* [QUESTIONS ON THE MATERIAL]
a - In the blog text about Wally Lamb's visit to Deep River, which magazine did the writer edit when Wally submitted his first piece of fiction?
b - Pick up the blog text about Wally Lamb's visit to Deep River and continue it from its last sentence.

* [TEXT UNDER STUDY]

It was Anup, a technician at the other end of the 800 number, who solved my problem. More than that, he was entirely sympathetic and understanding. He became, in short, my best friend. I may even visit him one of these days and we'll have a few laughs over plates of tandoori chicken, or whatever they really eat in Bombay. And we'll toast his boss. "To Bill Gates, we wish you 4%x*I)X%,<+." (See Microsoft manual to translate message.)
Posted by:Lary Bloom at 4:07 AM
Monday, April 24, 2006
Wally Lamb And His Flock
On Sunday afternoon, Wally Lamb came to an auditorium in Deep River. He brought with him two of the 11 co-authors of Couldn't Keep It To Myself, the collection of memoirs that stirred all the trouble at the highest levels of Connecticut government a couple of years ago.I have known Wally for more than 20 years, since he submitted his first piece of fiction to me when I edited Northeast magazine at the Hartford Courant. Like everyone who knows him, I celebrated his subsequent great success as a novelist (She's Come Undone and This Much I Know Is True) -- for once, the phrase "It couldn't happen to a nicer guy" really applied.
Even the inmates at York Correctional Facility -- women who committed felonies ranging from fraud to murder, and who enrolled in Wally's memoir class -- found him so. When I did a piece about Nancy Whitely, one of the authors of Couldn't Keep It To Myself, she told me, "You knew instantly that Wally would nothing to hurt you."

* [EXTRACTED INFORMATION]

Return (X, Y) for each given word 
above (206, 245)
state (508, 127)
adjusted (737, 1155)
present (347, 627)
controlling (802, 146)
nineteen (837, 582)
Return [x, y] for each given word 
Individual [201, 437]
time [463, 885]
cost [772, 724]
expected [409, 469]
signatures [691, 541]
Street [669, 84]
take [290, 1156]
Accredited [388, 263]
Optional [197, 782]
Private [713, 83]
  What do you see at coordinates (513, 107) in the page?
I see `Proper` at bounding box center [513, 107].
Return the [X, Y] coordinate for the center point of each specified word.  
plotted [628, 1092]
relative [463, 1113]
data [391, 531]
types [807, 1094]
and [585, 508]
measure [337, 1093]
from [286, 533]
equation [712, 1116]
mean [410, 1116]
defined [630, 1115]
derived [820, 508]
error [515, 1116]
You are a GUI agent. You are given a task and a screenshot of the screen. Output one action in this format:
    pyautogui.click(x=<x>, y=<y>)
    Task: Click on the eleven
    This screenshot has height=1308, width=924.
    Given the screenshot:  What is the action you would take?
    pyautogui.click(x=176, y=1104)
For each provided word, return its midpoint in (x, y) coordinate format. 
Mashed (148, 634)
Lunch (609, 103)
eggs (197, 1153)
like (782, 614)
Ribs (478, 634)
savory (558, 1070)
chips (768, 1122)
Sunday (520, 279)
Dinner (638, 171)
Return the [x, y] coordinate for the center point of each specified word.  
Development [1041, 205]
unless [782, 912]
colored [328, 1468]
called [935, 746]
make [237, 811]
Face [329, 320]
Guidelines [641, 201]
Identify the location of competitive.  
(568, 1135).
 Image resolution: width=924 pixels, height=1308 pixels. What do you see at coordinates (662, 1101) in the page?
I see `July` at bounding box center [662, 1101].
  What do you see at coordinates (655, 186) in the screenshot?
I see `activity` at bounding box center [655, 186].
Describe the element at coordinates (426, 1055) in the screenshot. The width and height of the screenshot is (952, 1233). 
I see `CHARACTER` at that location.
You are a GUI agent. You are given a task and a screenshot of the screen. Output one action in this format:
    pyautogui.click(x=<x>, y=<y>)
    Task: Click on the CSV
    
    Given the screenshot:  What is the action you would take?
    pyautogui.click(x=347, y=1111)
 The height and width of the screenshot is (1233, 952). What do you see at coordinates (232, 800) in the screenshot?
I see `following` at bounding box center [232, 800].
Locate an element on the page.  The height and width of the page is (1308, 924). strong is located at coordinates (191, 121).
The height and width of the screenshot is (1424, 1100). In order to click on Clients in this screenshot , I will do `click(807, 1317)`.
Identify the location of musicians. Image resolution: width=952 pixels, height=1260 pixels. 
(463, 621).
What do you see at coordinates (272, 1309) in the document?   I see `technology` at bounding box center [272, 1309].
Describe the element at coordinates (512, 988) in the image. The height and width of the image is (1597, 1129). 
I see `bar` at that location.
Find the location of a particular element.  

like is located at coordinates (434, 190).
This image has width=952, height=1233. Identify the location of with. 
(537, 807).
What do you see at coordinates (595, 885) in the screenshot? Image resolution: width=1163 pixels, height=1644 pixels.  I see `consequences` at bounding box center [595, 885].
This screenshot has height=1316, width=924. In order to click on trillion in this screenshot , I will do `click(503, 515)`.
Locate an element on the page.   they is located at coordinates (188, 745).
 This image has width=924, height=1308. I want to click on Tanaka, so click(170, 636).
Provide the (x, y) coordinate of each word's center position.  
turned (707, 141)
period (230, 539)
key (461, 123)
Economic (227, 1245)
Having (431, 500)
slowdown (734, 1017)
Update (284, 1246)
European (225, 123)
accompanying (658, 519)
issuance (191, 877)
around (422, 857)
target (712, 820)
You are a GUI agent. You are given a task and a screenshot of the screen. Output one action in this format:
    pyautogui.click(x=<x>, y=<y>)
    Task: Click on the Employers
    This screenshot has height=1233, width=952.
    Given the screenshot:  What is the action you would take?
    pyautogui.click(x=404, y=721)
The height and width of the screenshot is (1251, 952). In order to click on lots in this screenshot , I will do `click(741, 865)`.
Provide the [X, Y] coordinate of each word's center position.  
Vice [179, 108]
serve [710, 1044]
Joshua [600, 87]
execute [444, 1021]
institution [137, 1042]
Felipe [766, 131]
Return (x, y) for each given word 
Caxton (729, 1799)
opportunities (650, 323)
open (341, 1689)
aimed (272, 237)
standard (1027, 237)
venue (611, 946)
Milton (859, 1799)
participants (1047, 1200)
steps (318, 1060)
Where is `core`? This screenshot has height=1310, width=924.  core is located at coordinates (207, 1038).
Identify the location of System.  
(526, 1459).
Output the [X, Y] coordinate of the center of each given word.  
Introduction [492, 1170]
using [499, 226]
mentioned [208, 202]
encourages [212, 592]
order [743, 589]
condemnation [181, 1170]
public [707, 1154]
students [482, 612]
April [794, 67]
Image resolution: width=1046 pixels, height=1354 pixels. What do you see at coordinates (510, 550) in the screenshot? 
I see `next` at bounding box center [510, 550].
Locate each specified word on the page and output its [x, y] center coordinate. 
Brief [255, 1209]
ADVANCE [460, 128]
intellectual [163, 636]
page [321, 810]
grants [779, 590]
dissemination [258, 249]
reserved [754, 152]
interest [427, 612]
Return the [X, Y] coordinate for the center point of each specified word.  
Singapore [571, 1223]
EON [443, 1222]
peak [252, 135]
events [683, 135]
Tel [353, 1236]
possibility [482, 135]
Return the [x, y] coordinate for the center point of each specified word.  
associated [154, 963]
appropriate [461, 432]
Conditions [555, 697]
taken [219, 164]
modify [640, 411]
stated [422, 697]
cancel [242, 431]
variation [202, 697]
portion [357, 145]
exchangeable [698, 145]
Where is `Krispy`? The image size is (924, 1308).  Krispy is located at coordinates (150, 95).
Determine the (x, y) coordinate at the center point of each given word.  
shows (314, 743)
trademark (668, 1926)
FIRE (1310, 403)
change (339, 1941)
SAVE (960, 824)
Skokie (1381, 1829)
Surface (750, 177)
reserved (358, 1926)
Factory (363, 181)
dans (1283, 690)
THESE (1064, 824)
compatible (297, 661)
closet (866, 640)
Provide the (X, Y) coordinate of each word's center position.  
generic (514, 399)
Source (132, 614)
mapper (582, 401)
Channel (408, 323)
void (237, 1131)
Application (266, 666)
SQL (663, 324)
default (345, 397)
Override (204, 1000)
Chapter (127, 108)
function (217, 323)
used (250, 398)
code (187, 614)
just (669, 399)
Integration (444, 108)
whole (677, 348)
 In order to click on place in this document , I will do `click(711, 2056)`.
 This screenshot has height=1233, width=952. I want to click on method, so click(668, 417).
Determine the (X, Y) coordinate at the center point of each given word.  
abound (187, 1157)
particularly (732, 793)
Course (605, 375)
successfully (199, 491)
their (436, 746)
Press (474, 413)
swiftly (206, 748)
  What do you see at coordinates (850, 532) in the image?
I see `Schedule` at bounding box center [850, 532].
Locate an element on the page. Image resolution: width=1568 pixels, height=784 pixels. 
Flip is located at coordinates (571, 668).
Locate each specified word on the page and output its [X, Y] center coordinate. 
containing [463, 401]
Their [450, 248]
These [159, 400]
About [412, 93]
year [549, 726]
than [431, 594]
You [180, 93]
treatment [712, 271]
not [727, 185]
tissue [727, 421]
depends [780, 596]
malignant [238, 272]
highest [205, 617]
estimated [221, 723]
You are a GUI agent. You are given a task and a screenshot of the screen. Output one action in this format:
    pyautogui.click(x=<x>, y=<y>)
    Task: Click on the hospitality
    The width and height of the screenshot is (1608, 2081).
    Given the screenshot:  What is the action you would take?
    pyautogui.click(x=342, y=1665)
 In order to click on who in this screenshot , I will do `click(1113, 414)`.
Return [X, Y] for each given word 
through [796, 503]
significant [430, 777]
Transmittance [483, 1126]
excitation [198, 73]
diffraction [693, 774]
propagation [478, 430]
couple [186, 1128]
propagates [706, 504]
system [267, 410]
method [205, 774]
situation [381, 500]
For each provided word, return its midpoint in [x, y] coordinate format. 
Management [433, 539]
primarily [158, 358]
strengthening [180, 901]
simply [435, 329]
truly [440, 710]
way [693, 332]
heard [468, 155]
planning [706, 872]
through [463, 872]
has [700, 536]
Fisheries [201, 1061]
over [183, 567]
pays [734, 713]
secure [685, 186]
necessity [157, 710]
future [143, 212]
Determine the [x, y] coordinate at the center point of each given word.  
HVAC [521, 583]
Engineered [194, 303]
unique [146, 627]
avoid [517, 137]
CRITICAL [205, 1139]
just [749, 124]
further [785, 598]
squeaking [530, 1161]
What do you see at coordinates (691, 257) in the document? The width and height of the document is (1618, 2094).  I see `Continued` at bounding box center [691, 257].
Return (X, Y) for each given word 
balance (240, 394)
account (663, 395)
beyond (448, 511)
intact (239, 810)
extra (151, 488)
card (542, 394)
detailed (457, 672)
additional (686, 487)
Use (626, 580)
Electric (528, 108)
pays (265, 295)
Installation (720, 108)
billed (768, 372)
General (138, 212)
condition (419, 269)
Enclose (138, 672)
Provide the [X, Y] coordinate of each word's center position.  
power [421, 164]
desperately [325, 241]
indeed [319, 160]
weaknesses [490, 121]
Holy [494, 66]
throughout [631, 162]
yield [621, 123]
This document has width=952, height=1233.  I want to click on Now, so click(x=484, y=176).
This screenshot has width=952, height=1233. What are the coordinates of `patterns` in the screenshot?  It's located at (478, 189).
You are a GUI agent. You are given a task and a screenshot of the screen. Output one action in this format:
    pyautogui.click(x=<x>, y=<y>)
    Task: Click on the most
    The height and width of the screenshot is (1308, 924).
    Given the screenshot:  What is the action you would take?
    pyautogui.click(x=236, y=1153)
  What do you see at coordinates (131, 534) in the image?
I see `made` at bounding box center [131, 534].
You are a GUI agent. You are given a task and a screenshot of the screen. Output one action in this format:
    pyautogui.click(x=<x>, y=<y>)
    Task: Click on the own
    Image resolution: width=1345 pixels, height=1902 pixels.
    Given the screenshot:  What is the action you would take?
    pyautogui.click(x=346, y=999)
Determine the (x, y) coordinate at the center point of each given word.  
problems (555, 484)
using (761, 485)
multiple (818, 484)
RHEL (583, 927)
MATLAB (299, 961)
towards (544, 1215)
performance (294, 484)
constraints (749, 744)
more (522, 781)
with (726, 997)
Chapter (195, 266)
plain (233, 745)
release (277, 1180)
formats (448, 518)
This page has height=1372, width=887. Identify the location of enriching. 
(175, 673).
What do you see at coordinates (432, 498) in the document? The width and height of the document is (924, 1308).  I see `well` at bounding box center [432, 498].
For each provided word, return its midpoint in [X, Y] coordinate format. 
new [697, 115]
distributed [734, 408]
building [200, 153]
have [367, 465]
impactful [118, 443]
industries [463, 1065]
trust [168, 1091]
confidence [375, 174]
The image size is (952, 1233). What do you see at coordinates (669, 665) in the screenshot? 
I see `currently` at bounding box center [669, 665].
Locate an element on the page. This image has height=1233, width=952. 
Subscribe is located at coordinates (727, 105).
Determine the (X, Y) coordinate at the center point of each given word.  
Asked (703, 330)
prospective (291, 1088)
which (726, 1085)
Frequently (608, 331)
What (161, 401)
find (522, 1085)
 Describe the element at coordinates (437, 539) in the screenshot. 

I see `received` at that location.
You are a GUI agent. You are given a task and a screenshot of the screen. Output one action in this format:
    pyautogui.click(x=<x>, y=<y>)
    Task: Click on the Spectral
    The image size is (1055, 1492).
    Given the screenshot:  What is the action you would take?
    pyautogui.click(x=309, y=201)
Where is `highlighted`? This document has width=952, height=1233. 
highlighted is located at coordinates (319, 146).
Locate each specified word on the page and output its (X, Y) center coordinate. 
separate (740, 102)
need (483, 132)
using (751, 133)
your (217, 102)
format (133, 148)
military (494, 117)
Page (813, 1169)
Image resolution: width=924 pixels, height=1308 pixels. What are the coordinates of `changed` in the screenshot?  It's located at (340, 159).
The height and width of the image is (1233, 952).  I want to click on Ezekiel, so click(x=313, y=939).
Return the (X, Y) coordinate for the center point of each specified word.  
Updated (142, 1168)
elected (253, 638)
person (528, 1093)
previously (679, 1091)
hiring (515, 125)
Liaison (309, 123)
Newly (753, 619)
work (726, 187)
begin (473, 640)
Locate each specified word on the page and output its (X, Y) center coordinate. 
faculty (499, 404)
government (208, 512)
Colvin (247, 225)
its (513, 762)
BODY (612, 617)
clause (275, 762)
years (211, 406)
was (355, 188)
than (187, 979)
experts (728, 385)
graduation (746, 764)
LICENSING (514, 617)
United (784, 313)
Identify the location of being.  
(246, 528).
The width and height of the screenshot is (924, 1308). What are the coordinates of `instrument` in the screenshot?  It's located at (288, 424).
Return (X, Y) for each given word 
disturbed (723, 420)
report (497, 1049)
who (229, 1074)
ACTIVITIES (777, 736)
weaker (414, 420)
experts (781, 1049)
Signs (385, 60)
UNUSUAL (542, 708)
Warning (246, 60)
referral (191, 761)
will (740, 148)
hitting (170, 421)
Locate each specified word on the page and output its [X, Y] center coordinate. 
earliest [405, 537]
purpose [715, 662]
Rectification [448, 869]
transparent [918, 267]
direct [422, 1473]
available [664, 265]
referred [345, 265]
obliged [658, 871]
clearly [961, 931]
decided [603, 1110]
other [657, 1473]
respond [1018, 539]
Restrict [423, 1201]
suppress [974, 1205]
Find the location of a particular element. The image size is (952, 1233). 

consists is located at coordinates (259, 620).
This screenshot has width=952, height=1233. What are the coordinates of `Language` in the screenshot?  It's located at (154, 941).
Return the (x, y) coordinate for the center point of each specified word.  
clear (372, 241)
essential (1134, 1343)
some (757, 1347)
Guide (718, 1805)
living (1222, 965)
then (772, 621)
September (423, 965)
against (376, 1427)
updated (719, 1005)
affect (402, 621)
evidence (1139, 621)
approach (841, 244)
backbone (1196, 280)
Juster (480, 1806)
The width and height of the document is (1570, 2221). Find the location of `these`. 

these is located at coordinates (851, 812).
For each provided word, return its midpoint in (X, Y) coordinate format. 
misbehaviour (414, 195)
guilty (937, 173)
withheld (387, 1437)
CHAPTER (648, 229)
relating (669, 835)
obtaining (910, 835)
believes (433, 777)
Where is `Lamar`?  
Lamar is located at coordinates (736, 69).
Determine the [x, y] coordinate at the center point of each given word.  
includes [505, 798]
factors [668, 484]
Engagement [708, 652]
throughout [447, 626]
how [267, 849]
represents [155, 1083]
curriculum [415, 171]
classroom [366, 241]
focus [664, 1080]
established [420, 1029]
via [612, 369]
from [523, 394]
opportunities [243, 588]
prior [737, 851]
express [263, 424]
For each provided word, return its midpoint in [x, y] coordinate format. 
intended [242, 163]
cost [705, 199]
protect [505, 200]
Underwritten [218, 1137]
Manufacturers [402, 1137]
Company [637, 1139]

* [RESPONSE LIST]
a - Northeast magazine at the Hartford Courant.

b -
In his remarks in Deep River, Wally recalled the outrageous reaction of the state Department of Corrections to what happened at York. After working with the inmates, Wally decided that their memoirs could be collected into a compelling book. Harper Collins agreed, and in 2003, Couldn't Keep It To Myself was published. Each writer was given a $5,600 advance, small in the publishing world, but huge to them. And to the State of Connecticut, which sued the women. It wanted not only the money they were paid but reimbursement, under a rarely enforced law, for the costs the state incurred for incarcerating them -- $117 for every day they were under lock and key.
It was ridiculous. The state was punishing prisoners for learning a skill that could help them when they got out. Many observors (I was one of them) thought part of the state's motivation was that the book contained criticism of York and its policies. After an anti-state onslaught in the press, the DOC backed away from its demands.
And yet, as Wally pointed out yesterday, ironies abound. For one: Many of the inmates are now free, and leading productive lives. The governor of Connecticut, who supported the action against the inmates, became an inmate himself. The head of the DOC at the time went on to a position at Abu Ghraib prison in Iraq.
In the program yesterday, two former inmates read work by them and others. Brenda Medina said her greatest challenge after getting out of prison was technology. She didn't know what an ATM was. And she confided that she was startled just before she came on stage in Deep River when the toilet in the women's room flushed automatically.
Robin Cullen said she was startled when she first went to York. She had assumed that a prison wouldn't kick people while they were down. But it was clear to her that York wasn't interested a the time in rehabilitation (a position that has changed).
Wally, it would seem from the evidence, has started a new prison industry: Memoir. And poetry and fiction and art and dance (taught by others, and inspired by Wally and by Dale Griffith, who co-taught the memoir workshops).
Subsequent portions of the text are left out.